EYEWITNESS LOCAL NEWSHATFIELD MCCOY ARTIFACTS
from Eyewitness News Online
Hatfield McCoy Feud Artifacts Discovered
Reported by: Jeff Morris
Web Producer: Jeff Morris
Reported: Dec. 31, 2012 1:09 PM EST
Updated: Jan. 1, 2013 11:04 AM EST
Hardy , Pike County , Kentucky
Artifacts from the Hatfield McCoy Feud, including bullets that were fired during the feud, have been found.
During filming of the new National Geographic TV show “Diggers,” the first ever archeological artifacts from the feud were found in rural Kentucky, according to a news release from West Virginia University. The artifacts discovered in Hardy include bullets fired during a key battle in the feud. Other items discovered include pieces of the McCoy cabin which was burned when the Hatfields attacked it on New Year's Day 1888.
WVU Extension Professor Bill Richardson was part of the discovery. "I cannot overstate how amazing this find is,” Richardson said. “We uncovered actual bullets that were fired 125 years ago during the feud. It is incredible to hold something like that in your hand."

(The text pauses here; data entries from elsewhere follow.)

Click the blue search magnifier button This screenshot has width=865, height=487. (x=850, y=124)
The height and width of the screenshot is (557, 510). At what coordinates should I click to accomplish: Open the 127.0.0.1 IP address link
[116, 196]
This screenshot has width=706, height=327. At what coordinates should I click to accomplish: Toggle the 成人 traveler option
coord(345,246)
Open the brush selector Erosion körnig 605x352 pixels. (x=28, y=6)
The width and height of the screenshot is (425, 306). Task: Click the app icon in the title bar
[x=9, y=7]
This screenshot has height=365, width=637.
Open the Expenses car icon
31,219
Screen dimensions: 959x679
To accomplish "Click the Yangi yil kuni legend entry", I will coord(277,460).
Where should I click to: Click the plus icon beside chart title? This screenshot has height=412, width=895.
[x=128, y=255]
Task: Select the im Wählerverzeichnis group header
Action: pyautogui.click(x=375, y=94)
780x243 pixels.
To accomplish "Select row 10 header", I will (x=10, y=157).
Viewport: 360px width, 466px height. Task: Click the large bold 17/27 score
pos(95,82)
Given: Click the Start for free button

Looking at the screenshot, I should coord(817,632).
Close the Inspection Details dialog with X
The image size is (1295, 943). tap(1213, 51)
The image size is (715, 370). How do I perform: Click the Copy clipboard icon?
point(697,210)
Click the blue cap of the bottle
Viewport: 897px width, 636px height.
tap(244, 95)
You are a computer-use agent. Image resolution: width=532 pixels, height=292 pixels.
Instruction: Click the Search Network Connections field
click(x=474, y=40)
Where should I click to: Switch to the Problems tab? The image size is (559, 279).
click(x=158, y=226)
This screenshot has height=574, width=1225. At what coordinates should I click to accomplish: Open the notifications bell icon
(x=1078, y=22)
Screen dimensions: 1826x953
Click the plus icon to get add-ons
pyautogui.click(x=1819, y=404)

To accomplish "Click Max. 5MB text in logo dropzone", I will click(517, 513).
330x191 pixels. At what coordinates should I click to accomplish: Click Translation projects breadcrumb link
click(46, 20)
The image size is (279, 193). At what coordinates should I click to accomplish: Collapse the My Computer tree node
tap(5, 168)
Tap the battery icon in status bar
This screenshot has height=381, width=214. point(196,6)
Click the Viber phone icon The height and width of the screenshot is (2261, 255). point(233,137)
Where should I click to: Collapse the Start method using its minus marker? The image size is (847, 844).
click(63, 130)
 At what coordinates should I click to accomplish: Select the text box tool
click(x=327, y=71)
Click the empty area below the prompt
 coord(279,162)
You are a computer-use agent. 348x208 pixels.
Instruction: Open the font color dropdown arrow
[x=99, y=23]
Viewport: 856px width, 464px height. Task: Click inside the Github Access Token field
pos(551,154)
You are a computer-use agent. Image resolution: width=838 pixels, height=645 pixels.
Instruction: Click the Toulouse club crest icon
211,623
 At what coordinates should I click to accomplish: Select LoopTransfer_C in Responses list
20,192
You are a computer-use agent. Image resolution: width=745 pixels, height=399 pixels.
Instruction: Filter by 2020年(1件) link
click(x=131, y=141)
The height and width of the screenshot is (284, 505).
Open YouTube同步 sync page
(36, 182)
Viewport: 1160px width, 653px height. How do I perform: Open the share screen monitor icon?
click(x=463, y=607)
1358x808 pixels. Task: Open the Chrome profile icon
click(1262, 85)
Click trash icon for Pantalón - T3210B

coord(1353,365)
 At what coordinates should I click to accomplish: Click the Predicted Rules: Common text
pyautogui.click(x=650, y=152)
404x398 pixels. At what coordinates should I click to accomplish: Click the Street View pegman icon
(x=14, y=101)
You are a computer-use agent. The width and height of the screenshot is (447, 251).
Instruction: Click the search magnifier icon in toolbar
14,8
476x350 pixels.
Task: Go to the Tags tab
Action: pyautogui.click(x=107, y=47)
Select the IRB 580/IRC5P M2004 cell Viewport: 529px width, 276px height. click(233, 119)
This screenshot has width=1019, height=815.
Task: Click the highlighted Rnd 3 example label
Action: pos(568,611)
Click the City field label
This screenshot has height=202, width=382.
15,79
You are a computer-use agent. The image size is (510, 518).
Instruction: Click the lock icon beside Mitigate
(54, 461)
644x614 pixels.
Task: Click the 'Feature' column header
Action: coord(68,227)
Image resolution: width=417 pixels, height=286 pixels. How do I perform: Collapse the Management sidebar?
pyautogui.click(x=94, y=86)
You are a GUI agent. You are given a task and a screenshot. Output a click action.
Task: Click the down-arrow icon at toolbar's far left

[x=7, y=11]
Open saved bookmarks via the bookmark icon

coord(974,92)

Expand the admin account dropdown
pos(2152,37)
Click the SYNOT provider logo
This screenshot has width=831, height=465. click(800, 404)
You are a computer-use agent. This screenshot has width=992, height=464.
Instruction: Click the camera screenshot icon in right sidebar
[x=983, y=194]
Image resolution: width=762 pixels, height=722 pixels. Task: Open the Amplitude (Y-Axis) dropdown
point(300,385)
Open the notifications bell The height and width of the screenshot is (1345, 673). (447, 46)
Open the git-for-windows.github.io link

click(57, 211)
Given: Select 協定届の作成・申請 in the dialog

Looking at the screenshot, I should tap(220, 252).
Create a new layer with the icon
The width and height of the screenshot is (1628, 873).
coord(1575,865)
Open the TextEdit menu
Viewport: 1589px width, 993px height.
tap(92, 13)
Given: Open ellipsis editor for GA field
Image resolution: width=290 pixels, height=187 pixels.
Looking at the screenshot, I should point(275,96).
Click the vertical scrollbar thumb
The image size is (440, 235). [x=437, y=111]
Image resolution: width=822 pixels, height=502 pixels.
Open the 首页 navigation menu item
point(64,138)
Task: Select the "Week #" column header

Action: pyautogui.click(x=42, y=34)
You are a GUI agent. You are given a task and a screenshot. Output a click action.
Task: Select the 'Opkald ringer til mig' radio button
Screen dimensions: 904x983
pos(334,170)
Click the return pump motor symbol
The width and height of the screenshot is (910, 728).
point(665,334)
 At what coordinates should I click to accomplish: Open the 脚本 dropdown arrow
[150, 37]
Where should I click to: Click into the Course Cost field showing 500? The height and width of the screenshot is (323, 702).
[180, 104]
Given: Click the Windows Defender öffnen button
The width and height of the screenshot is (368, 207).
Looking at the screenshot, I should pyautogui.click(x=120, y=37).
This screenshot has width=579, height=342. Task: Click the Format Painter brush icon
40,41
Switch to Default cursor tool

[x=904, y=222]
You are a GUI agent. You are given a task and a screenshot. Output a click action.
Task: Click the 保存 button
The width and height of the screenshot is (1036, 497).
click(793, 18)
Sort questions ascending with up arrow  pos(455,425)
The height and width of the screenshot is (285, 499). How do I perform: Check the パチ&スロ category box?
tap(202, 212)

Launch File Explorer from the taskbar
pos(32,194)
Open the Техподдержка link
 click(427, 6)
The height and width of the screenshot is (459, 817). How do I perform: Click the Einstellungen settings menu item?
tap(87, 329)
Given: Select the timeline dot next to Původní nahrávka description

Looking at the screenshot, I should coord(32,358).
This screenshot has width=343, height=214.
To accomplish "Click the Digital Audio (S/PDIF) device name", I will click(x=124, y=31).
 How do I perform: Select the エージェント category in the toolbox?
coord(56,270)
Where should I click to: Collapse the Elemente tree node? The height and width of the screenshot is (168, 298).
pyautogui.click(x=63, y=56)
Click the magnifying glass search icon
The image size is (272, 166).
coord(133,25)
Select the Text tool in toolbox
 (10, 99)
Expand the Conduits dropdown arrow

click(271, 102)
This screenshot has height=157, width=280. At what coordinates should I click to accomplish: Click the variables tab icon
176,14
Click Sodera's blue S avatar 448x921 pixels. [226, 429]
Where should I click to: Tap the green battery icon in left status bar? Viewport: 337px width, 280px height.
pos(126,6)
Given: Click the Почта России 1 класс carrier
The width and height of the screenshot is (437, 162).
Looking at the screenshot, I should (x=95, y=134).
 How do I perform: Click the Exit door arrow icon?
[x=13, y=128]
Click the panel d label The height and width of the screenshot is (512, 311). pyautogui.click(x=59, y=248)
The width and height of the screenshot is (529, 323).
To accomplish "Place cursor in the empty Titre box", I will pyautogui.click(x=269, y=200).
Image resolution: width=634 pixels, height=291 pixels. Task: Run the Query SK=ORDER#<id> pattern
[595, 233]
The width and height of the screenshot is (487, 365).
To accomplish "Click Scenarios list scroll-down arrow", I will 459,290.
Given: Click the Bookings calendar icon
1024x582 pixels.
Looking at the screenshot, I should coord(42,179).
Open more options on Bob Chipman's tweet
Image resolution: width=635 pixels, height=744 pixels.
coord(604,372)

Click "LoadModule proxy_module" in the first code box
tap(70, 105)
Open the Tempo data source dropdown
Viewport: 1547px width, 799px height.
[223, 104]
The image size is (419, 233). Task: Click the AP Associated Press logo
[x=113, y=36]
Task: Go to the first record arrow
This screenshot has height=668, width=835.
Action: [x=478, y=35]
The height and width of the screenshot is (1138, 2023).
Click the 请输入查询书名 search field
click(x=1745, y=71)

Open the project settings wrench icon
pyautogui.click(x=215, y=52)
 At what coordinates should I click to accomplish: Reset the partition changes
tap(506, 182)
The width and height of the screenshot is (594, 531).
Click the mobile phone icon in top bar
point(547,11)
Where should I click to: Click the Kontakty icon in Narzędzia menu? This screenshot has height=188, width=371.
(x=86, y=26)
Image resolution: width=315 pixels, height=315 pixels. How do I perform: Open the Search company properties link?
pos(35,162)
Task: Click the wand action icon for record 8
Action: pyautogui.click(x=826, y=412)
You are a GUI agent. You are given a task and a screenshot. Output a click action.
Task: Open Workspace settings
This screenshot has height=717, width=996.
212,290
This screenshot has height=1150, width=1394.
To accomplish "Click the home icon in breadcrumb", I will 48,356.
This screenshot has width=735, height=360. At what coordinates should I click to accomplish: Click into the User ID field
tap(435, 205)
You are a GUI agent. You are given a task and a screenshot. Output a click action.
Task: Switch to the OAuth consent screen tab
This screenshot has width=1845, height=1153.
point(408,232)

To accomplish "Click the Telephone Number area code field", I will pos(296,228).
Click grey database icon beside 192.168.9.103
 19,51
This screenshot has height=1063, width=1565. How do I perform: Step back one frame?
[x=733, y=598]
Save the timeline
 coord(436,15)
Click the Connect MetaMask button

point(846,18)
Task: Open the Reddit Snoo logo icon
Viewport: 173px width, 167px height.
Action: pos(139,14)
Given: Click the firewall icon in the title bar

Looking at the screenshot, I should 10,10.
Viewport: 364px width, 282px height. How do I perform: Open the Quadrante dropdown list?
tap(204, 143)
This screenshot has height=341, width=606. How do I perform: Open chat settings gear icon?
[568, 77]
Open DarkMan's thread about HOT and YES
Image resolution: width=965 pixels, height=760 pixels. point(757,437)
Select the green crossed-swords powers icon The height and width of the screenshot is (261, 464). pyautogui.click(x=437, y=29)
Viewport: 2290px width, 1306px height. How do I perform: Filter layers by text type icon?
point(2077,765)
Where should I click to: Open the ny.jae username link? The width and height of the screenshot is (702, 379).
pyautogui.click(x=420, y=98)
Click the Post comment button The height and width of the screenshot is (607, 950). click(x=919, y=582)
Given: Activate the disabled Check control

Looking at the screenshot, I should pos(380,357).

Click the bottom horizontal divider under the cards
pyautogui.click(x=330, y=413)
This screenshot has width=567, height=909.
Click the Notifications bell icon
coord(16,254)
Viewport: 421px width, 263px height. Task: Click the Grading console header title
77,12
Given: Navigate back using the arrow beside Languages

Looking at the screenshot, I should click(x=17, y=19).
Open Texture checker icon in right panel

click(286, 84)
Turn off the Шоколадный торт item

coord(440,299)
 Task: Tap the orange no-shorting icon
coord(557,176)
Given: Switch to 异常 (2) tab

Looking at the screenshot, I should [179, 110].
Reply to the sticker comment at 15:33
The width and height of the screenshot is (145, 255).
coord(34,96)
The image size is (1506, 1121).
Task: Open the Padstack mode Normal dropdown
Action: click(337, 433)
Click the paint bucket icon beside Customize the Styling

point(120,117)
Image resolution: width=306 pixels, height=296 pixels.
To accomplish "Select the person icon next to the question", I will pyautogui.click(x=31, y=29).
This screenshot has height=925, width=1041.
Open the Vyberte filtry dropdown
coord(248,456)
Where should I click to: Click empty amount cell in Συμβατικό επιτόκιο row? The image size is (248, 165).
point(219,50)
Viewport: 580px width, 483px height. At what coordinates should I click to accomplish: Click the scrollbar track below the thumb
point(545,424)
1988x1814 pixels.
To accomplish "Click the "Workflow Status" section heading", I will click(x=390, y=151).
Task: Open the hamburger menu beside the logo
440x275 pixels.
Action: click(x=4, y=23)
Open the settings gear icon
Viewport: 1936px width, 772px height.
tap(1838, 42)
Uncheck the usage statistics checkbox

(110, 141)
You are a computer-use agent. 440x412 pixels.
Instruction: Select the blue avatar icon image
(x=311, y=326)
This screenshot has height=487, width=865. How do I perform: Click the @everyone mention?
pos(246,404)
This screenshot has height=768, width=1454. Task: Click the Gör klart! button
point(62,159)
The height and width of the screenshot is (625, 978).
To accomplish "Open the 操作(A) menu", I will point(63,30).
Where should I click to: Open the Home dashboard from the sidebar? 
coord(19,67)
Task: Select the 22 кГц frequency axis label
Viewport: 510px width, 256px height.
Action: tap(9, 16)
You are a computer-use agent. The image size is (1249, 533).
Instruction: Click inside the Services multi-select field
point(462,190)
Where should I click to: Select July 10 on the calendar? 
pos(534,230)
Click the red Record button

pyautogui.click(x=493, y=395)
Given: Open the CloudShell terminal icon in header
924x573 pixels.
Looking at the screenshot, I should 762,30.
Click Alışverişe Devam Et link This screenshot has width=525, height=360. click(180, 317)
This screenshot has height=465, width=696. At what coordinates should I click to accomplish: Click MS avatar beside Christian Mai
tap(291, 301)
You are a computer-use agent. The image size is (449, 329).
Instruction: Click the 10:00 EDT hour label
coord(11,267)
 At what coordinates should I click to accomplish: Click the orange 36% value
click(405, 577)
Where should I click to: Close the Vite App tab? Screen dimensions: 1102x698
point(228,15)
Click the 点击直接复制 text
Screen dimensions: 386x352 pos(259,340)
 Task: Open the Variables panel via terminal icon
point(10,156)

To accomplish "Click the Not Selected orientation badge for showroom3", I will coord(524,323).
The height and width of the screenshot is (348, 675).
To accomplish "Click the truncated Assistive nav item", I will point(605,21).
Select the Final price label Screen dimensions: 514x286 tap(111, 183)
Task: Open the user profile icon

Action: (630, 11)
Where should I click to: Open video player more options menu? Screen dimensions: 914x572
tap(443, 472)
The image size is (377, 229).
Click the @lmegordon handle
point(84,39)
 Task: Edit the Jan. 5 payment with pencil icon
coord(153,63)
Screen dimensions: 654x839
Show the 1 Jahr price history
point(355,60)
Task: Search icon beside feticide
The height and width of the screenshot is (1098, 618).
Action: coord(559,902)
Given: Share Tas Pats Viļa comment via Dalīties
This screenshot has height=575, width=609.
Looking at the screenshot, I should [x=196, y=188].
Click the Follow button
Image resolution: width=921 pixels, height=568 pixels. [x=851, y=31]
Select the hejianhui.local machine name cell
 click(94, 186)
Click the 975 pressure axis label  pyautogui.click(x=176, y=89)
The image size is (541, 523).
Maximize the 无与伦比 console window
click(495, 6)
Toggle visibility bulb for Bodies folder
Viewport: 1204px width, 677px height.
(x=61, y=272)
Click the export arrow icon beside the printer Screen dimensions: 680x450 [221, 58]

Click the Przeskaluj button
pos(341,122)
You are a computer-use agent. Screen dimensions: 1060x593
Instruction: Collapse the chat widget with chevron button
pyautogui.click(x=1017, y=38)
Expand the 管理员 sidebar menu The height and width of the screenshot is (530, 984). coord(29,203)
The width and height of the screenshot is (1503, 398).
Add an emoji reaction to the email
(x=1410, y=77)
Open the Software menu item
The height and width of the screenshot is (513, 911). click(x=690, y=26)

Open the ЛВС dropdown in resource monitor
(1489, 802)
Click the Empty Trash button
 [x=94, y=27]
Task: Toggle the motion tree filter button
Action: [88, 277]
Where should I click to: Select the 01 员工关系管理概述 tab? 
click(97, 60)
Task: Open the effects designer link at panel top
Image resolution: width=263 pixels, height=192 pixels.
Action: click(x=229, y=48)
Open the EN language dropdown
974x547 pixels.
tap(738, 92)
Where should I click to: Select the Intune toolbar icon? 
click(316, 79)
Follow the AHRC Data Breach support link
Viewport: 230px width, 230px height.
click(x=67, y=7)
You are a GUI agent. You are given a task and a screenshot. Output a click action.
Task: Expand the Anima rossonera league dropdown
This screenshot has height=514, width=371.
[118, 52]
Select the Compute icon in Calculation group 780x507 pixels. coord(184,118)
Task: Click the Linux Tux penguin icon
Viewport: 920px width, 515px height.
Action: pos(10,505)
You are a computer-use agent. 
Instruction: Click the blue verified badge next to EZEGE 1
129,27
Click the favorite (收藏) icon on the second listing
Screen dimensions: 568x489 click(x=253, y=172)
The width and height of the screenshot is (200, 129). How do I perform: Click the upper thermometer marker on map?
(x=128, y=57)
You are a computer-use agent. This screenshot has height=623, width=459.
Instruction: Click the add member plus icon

The show “Diggers” is about two men who search for historic artifacts using metal detectors. Richardson brought the show here as part of his work to promote tourism. There had never been any archeology done on the Hatfield McCoy Feud and this was an opportunity to do some preliminary work and get national TV exposure at the same time.
The new National Geographic Channel series “Diggers” premieres Tuesday, Jan. 1, with back-to-back episodes at 10 p.m. and 10:30 p.m. The episode detailing the McCoy homestead discovery airs on Tuesday, Jan. 29, at 10 p.m.
The raid on the McCoy cabin on Jan. 1, 1888, was a turning point in the Hatfield McCoy Feud. The conflict had lasted 23 years by that point but 20 days after it the Hatfields were in jail. To find artifacts from an event of this importance makes them even more significant.
"These items are going to be great for tourism in the region," said Bob Scott, owner of the property where the artifacts were found. "We are so excited about this discovery."
The episode of the television show “Diggers” that features the uncovering of the artifacts will air at 10 p.m. Jan. 29 on the National Geographic Channel.
"We are thrilled to be able to share this with the world," Richardson said. "No one has discovered bullets that were fired by Jesse James or from the OK Corral. It is so rare to find something so significant from such an iconic event in American history."
There were three different calibers of bullets uncovered including shotgun pellets. The bullets were 4-6 inches underground and spread out over an area of about 30 feet wide by 20 feet high.
This is the first ever science that has been done on the feud. Before this most of what was known came from oral histories, wildly exaggerated newspaper accounts and a few trial transcripts. Many of the facts of the story have been under debate for 125 years. Now for the first time there is hard evidence that can be used to understand these events.